For sure, I would have liked to have gotten some of the things they got. But as I got older and especially when I began to spend more time away from my family, what I really wanted, was to have a home that I felt safe in. A home where I felt really loved and that is not something you can buy.
As I look back over my life, I can see how my struggles, are what made me so determined to live as I do. To see through the veil.
I grew up with a very healthy mistrust of society and its norms. I could see, how much people were ( and still are) being influenced to live a certain way, so as to fit into certain stereotypes, certain roles. To be focused more on their own personal growth, rather than growing together as a community. You live like that and everyone turns a blind eye to what is going on behind closed doors. So it's easier for abuse to continue.
I don't have so many memories of being a child, those times were difficult for me and I buried them deep. I'm still dealing with the emotions that got locked down with them, but I don't need to relive the experiences. But the one thing that helped me get through those times, was my love for nature, the amount of time that I spend outdoors, climbing trees and roaming the countryside.
Nature is where I felt safe, it was my safe haven. I spend hours outdoors. Making friends with the animals and forging bonds with the trees. My bedroom was full of beautiful pieces of wood and stones, I surrounded myself with them. It's something I still do in my housetruck, even though I spend most of my time outside.
Nature has all the jewels I need and they are all here in abundance.
For sure they are certain things that I like to have, my juicer, my blender, my books. But these things, are what keep me healthy. They are important for my well being. I very rarely, would get something that I want, instead I focus on what I need.

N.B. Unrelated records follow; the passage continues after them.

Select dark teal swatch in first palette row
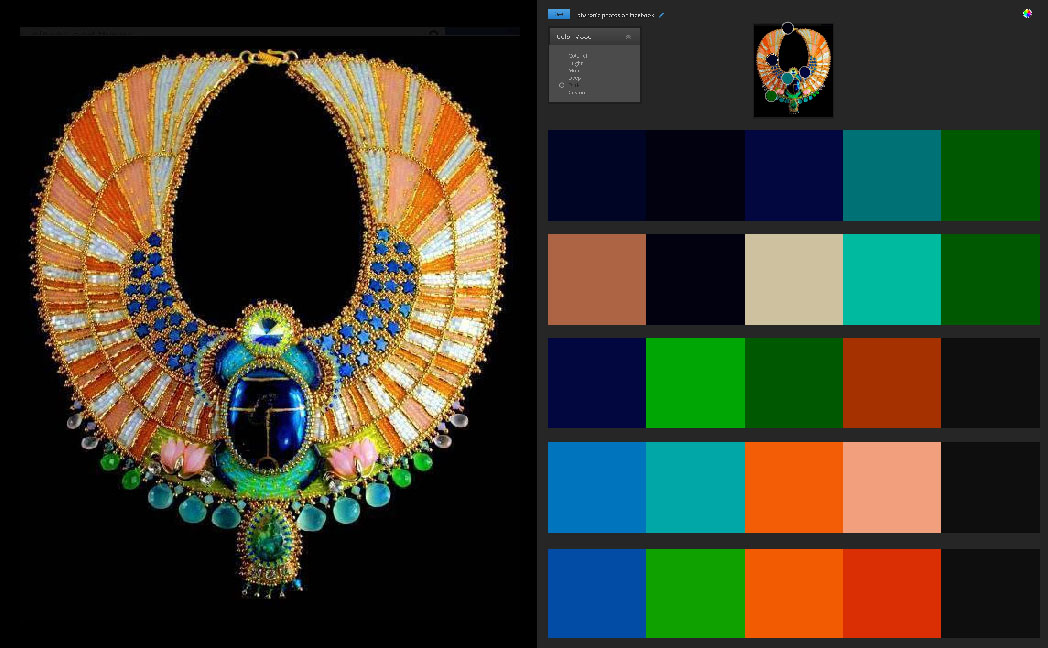The height and width of the screenshot is (648, 1048). (892, 175)
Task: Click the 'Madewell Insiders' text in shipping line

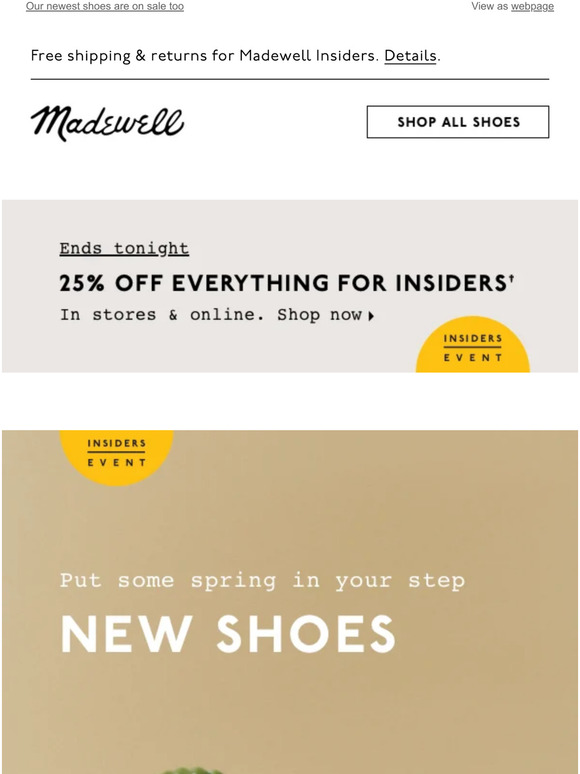Action: point(309,56)
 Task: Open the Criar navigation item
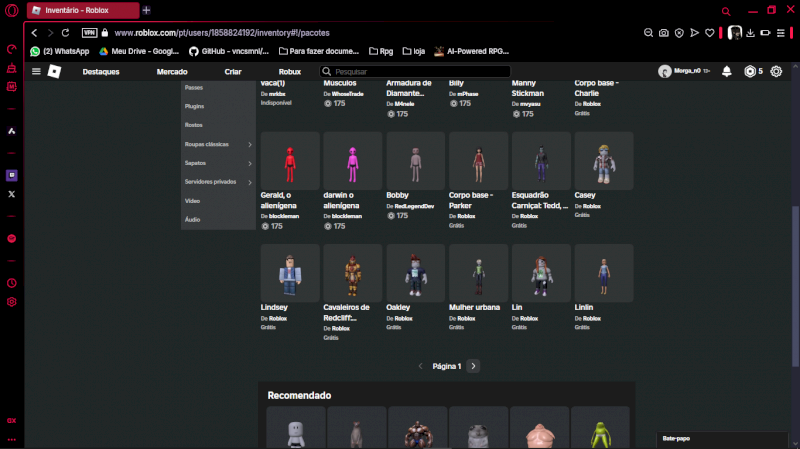tap(233, 72)
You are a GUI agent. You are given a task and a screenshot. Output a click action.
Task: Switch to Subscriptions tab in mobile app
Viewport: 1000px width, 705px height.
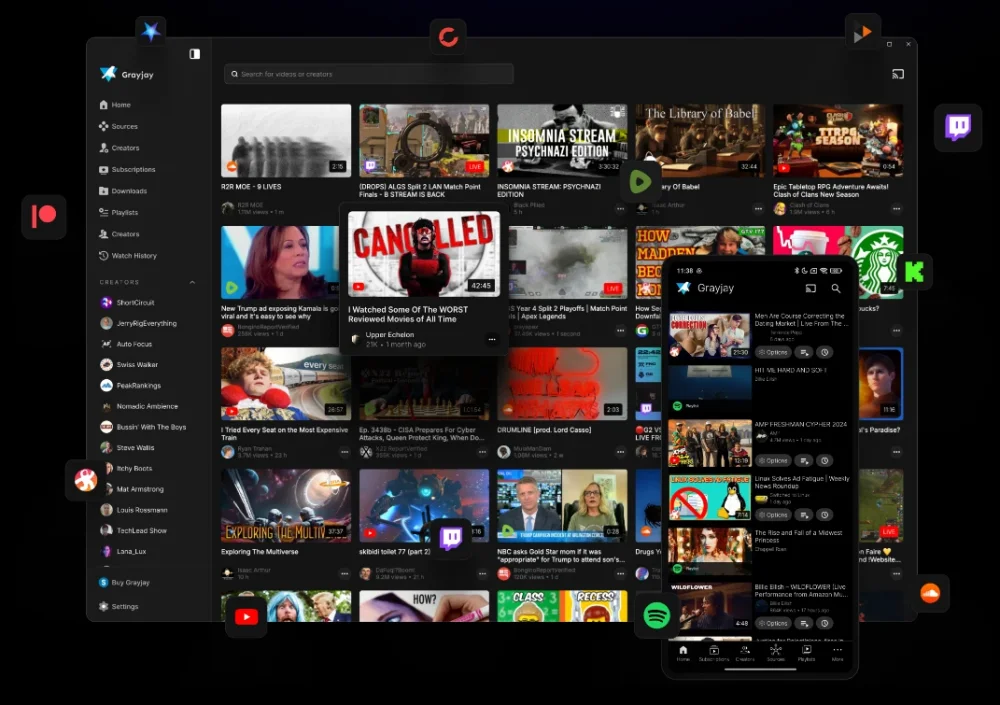click(714, 654)
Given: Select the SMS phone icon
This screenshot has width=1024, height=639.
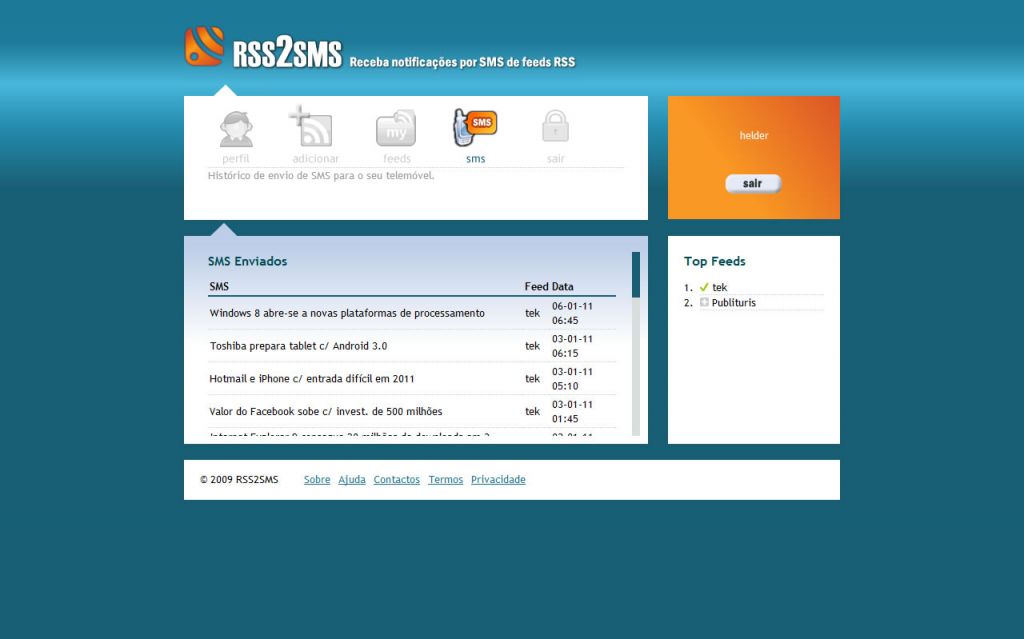Looking at the screenshot, I should [x=475, y=128].
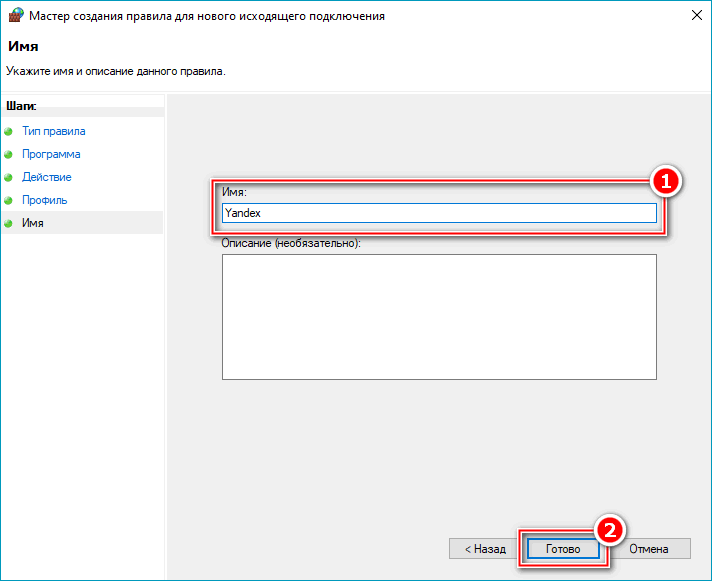Viewport: 712px width, 581px height.
Task: Click green bullet beside Профиль
Action: tap(9, 201)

I want a simple life. One where the focus is on really living, where I feel free. Things, tend to tie you down, they can weight heavily on you. The most important things in my life, are my family, nature and my community. Being able to nurture and support each of them and find ways in which I can aid in their growth, as well as my own, that's what really matters to me.
And like I have said before, it's my life experiences that have enriched my
life, that have empowered me. My life is full, of the things that matter the most to me.
This is my response to the latest Kiss writing prompt from the wonderful Minimalist Community. We were asked to share our Journey, one of our earliest memories that led us to choose a Minimalist lifestyle. I honestly, could not imagine living any other way, I just know that this is my path and in following it, I am being true to myself.
It wasn't like I woke up one morning and decided to change the way I was living, I just always have been this way. Seeking a life that is full of wonderful experiences and encounters. Which led me to travel a lot and there is no space for lots of things in your life, when you travel. Living simply is the way for me.